ABC-IGNACIO CAMACHO

REGLAS DE CONVIVENCIA

EN los discursos del Rey, a diferencia de los de los políticos, caben todos los que quieran caber porque se mueven sólo en el terreno de los principios. Eso no significa que sean ambiguos –ya lo hubiese querido hace un año el independentismo– sino que la Corona está obligada, como poder simbólico, a expresarse en términos inclusivos. La ausencia de sesgo ideológico es su gran valor, el que da fortaleza y sentido a su continua apelación al espíritu de concordia del constitucionalismo. Nunca faltan los que prefieren sentirse excluidos, pero la neutralidad es el requisito esencial para que la institución monárquica goce de legitimidad de ejercicio. Su función, a menudo desdeñada, es la de señalar el camino, sin otra capacidad ejecutiva que la de sugerirlo; son los agentes públicos representativos los que deciden el recorrido, la velocidad y el ritmo. La excepcionalidad del año pasado, con la integridad de la nación en peligro, obligó al Monarca a plantarse frente al desafío; pero ni ésa puede ser la tónica habitual ni conviene que la alocución de Nochebuena traspase el umbral retórico desiderativo por mucho que las circunstancias políticas se hayan instalado en un permanente síndrome crítico.

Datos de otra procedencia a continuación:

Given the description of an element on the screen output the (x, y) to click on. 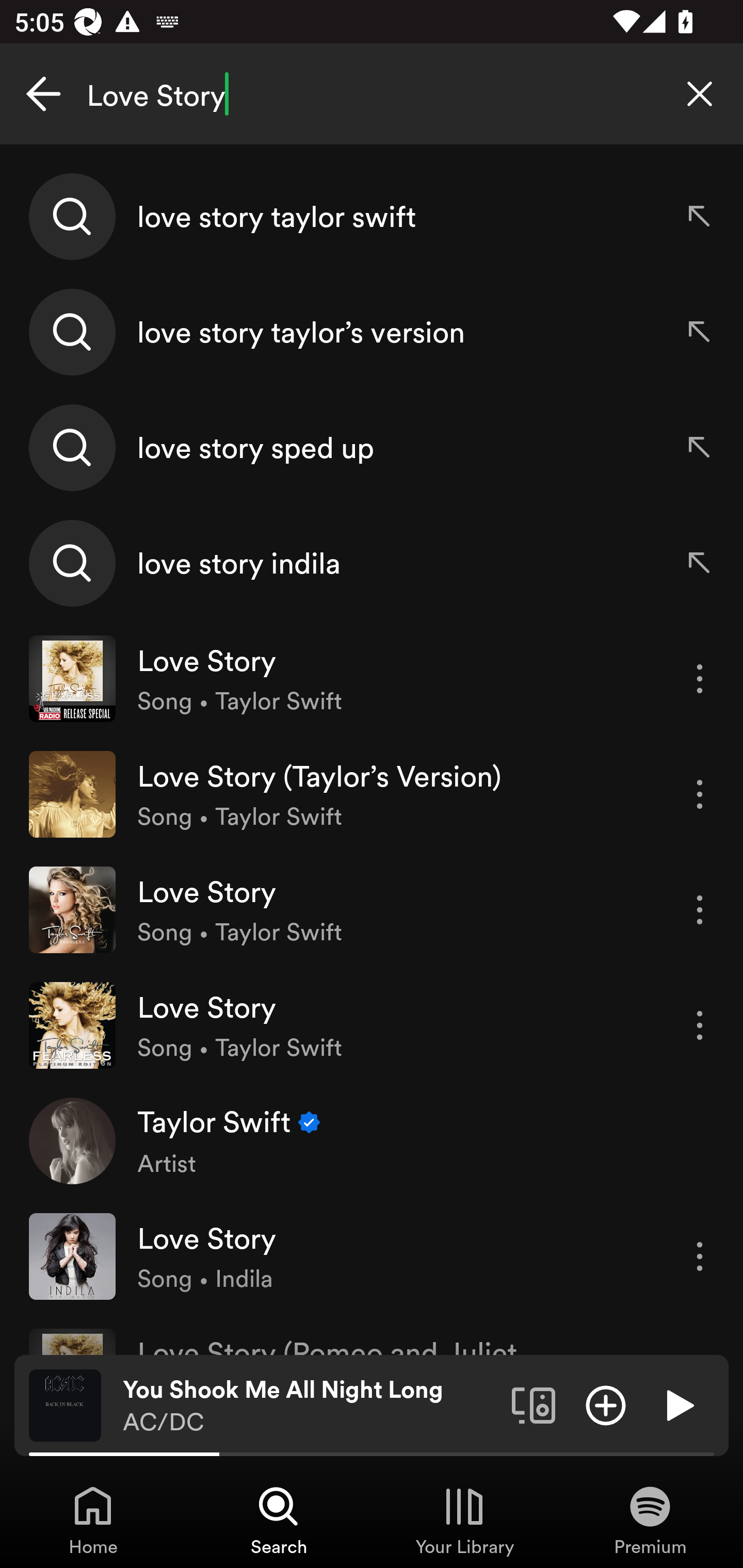
Love Story (371, 93)
Cancel (43, 93)
Clear search query (699, 93)
love story taylor swift (371, 216)
love story taylor’s version (371, 332)
love story sped up (371, 447)
love story indila (371, 562)
More options for song Love Story (699, 678)
More options for song Love Story (699, 910)
More options for song Love Story (699, 1025)
Taylor Swift Verified Artist (371, 1140)
More options for song Love Story (699, 1256)
You Shook Me All Night Long AC/DC (309, 1405)
The cover art of the currently playing track (64, 1404)
Connect to a device. Opens the devices menu (533, 1404)
Add item (605, 1404)
Play (677, 1404)
Home, Tab 1 of 4 Home Home (92, 1519)
Search, Tab 2 of 4 Search Search (278, 1519)
Your Library, Tab 3 of 4 Your Library Your Library (464, 1519)
Premium, Tab 4 of 4 Premium Premium (650, 1519)
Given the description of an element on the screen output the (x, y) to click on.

Ello no obstante, la defensa de la Constitución que el lunes hizo Felipe VI adquiere singular importancia cuatro días después de que la Carta Magna fuese ninguneada por el Gobierno para facilitar a los nacionalistas un presunto ámbito de encuentro. El Gabinete, que dio su preceptivo visto bueno al texto, no puso objeciones a tan elemental fundamento porque el sanchismo vive en un estado mental esquizofrénico que le permite hacer y decir una cosa y su contraria sin atisbo de remordimiento. La disertación real contenía, como es usual, un tono lo bastante genérico para acogerse a ella en algún aspecto, y la llamada al diálogo y la convivencia era inobjetable salvo para la demencia del separatismo insurrecto. Sólo que es este presidente el que está rompiendo el consenso de unidad constitucional con su táctica de apaciguamiento, el que pacta en el Parlamento con los rupturistas que ponen al Rey en la diana de sus soflamas y denuestos, el que les ofrece una pista de aterrizaje en las fronteras del ordenamiento, el que soslaya hasta el nombre de la norma para que no le estorben sus diáfanos conceptos. Y si bien es cierto que la voluntad del mensaje navideño era la de amparar el retorno a un marco de acuerdos que ha quedado orillado en este intolerante tiempo, no parece que su espíritu incluyese la burla más o menos elíptica del Estado de Derecho.

Porque si algo caracteriza este reinado es el compromiso de su titular por atenerse a las reglas. Desde las que conciernen a su propia familia a las que afectan al sistema de libertades y su efectiva tutela. Y esas pautas, en forma de leyes, contienen para todos la responsabilidad y el deber de obedecerlas.